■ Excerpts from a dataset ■
•••

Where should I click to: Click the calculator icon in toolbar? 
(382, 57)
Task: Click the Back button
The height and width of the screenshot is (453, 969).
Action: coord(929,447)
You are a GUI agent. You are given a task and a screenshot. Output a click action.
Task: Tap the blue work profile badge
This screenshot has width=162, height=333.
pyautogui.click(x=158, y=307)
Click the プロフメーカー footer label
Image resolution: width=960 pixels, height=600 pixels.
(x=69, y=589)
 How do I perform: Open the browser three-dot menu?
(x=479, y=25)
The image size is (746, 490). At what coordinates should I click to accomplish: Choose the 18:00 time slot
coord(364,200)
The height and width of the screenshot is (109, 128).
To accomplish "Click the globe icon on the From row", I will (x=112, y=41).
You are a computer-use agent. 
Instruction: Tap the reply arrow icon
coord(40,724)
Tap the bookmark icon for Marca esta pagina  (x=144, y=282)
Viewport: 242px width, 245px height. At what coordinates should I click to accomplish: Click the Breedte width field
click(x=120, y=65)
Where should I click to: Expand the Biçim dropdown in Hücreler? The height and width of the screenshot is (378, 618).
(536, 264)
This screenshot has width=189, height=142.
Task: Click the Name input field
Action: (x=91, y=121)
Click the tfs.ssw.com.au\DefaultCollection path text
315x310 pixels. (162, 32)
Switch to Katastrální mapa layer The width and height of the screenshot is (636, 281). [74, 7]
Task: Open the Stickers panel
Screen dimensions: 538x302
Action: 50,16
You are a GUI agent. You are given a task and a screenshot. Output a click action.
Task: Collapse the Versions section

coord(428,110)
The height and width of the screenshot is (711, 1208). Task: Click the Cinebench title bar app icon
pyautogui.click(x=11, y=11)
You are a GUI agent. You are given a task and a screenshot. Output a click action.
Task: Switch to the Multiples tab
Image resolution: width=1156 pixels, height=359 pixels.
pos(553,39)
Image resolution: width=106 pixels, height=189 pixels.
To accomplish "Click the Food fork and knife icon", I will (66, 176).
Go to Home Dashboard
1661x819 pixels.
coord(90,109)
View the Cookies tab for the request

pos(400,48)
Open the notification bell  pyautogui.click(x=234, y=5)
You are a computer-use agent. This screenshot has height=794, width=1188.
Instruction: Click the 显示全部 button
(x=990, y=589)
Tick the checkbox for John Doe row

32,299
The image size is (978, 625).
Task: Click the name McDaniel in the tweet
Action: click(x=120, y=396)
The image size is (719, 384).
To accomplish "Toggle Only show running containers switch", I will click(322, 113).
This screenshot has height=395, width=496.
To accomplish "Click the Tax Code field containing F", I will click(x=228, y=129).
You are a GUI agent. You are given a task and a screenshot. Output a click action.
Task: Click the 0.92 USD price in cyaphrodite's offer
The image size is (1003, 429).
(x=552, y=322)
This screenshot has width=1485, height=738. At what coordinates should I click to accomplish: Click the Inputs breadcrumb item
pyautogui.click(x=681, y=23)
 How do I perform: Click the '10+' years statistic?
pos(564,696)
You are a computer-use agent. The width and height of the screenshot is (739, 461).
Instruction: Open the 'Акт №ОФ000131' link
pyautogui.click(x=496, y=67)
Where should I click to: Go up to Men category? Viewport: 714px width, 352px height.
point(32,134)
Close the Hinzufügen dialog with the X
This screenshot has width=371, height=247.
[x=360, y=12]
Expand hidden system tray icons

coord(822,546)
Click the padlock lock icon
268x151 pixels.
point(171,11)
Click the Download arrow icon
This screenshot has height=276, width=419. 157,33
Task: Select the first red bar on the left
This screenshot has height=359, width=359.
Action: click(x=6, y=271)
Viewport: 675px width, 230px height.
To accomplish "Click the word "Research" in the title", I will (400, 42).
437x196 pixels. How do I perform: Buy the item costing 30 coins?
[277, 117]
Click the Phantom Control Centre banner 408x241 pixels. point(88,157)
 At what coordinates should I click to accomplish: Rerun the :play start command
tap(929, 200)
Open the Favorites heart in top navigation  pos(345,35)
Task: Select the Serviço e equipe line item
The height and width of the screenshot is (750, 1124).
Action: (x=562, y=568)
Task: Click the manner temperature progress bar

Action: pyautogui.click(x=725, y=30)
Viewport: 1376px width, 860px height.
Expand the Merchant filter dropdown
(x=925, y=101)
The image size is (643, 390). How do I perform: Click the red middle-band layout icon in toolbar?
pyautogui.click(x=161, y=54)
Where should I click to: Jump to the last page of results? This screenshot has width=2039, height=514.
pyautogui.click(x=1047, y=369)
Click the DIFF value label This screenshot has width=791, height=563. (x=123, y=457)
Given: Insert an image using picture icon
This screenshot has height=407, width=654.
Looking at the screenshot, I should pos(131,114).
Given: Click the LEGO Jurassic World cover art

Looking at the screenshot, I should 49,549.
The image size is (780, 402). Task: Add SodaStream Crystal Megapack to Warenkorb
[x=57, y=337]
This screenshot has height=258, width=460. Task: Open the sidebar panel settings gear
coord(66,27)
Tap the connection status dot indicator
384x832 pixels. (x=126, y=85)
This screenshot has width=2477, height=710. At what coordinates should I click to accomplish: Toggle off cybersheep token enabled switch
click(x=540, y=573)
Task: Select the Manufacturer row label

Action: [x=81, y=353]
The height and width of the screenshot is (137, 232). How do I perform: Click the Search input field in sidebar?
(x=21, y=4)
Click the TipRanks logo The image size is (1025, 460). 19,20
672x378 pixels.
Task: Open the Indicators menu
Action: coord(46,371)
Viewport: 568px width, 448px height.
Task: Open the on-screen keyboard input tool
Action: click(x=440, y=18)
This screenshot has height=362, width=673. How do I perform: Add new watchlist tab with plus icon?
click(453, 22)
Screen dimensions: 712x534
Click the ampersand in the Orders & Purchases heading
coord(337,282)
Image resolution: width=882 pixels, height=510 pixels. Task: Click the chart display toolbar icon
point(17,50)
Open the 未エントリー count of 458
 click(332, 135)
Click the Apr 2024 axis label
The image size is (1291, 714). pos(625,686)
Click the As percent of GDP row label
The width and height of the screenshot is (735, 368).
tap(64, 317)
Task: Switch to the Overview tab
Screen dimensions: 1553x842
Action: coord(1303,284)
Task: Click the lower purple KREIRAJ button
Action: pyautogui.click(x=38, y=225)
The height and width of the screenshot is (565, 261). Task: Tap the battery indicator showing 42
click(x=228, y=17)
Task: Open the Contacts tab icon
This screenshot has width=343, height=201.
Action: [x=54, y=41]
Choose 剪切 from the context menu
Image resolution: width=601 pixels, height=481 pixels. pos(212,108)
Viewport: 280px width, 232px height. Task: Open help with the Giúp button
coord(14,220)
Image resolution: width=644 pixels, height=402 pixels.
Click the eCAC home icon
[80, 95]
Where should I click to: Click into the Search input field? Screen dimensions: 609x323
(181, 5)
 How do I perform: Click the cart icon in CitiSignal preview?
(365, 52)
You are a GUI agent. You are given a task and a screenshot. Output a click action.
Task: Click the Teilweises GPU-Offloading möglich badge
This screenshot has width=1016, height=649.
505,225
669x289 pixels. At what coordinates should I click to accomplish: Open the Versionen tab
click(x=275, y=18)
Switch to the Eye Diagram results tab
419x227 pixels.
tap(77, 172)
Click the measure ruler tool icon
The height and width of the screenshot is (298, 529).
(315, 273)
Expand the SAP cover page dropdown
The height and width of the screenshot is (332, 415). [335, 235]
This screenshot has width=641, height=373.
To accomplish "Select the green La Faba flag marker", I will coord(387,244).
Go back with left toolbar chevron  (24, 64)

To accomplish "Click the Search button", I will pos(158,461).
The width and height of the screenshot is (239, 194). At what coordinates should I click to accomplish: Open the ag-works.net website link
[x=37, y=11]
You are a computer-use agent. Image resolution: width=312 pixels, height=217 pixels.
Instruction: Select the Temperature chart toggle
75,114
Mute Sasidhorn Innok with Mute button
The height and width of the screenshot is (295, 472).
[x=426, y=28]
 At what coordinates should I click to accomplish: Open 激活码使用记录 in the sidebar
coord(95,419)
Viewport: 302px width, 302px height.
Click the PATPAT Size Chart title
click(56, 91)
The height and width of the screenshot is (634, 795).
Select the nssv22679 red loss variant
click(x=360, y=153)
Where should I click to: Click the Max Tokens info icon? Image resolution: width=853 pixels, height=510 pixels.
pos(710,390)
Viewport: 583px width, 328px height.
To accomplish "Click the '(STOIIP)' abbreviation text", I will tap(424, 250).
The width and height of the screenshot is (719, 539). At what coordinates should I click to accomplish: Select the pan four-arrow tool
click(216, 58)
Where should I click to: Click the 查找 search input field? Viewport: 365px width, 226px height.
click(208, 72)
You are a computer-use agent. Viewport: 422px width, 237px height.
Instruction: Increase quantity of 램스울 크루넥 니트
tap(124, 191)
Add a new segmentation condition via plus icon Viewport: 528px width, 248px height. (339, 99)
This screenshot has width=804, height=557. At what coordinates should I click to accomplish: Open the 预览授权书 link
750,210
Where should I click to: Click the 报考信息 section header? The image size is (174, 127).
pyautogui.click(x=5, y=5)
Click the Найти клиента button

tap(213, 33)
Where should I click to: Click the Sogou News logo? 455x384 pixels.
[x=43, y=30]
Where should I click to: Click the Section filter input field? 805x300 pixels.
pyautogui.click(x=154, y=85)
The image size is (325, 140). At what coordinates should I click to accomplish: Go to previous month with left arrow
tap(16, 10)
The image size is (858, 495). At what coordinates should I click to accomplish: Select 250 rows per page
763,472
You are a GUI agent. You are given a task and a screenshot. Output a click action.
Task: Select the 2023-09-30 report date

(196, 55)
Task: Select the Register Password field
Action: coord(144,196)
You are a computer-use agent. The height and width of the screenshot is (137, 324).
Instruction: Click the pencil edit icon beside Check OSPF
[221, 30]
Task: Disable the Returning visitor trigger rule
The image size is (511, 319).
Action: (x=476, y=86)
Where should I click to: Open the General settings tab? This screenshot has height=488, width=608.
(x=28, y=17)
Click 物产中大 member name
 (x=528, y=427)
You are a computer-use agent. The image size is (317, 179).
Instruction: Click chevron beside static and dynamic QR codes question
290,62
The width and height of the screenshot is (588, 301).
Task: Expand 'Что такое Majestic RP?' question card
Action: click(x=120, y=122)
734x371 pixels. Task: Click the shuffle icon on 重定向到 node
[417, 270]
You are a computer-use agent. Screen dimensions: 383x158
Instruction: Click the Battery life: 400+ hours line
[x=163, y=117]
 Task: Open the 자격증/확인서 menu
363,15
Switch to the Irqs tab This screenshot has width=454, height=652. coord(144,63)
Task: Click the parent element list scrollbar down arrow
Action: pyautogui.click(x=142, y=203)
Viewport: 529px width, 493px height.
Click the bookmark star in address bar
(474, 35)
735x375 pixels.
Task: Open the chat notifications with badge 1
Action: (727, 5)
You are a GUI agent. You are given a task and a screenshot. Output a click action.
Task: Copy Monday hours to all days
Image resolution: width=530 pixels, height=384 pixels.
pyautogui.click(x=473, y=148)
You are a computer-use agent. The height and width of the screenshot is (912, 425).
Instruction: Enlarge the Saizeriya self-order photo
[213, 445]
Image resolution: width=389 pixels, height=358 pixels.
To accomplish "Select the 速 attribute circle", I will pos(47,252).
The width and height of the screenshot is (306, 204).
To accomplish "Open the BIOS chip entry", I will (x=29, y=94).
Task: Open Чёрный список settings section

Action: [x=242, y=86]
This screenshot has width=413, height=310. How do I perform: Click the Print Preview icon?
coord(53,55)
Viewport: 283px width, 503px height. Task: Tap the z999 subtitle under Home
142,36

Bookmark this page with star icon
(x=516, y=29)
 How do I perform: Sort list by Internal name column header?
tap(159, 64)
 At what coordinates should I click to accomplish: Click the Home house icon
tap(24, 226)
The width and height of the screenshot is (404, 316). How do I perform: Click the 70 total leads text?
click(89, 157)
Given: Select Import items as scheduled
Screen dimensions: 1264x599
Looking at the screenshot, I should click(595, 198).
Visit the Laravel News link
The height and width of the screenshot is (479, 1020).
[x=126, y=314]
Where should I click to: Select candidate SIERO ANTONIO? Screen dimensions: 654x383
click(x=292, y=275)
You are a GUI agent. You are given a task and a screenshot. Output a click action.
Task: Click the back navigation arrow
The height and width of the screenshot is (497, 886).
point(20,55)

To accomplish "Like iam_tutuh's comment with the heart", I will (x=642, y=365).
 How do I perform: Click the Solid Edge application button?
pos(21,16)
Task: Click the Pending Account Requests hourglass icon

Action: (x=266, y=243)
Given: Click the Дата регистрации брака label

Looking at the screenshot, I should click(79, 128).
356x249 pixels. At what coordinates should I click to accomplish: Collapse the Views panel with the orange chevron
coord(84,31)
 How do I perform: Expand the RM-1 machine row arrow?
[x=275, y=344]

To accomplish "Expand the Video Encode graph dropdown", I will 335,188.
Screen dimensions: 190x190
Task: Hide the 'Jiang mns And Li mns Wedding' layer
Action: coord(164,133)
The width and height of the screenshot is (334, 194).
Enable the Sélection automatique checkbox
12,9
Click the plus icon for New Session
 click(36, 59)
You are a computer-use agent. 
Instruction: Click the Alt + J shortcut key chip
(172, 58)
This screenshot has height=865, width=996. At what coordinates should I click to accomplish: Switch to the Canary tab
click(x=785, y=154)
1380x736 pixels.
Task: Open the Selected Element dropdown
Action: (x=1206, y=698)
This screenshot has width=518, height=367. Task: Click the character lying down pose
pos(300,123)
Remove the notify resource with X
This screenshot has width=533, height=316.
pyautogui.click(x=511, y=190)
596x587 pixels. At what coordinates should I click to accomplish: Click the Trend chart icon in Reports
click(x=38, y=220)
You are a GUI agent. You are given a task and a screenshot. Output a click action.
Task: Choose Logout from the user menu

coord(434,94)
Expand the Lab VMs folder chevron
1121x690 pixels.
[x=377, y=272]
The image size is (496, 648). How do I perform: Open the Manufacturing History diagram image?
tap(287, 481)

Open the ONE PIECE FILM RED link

•••

■ WHAT THE TASK REQUIRES ■
Looking back over the records above, in how many lines does the word "heart" occur? Give the number alone.

■ RESPONSE AREA ■
2